---------- Extracted data ----------
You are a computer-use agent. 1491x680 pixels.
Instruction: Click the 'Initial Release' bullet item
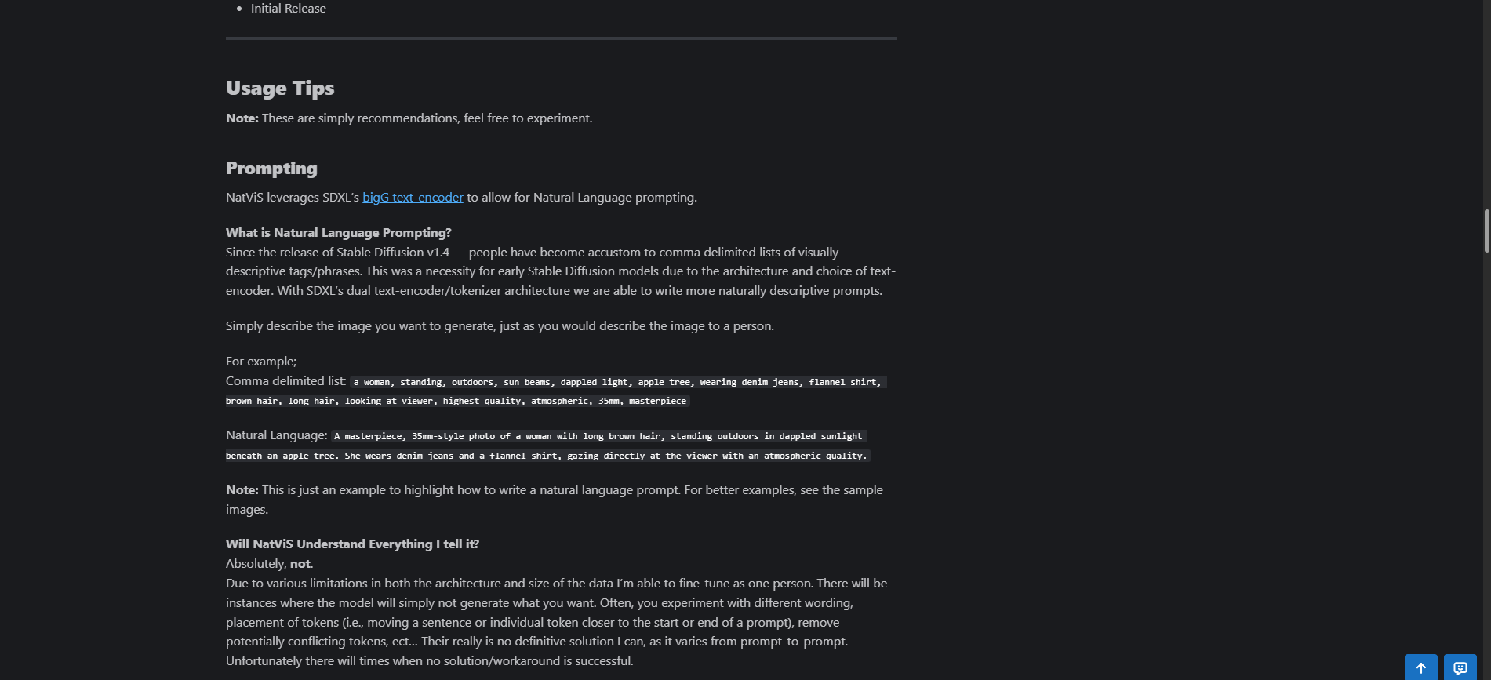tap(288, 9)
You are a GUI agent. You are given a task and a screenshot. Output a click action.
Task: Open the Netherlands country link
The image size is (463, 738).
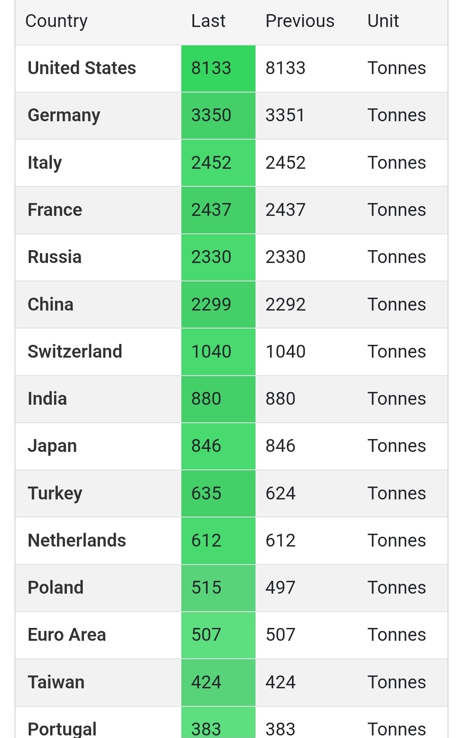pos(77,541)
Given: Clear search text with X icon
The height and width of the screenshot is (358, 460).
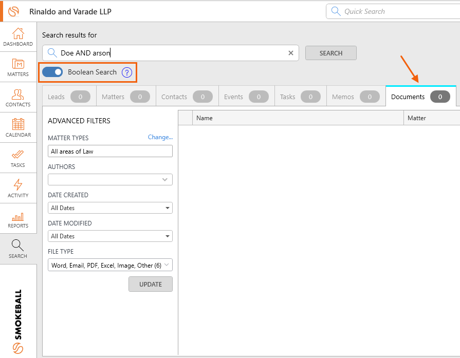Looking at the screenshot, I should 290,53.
----------
[Problem]
Copy every line of the entries above word for word, omitting the pictures.

[Exercise solution]
You are a computer-use agent. 1491x680 pixels.
Instruction: Click the 'Initial Release' bullet item
tap(288, 9)
You are a GUI agent. You are given a task and a screenshot. Output a click action.
Task: Open the Netherlands country link
The image size is (463, 738).
pos(77,541)
Given: Clear search text with X icon
The height and width of the screenshot is (358, 460).
Looking at the screenshot, I should 290,53.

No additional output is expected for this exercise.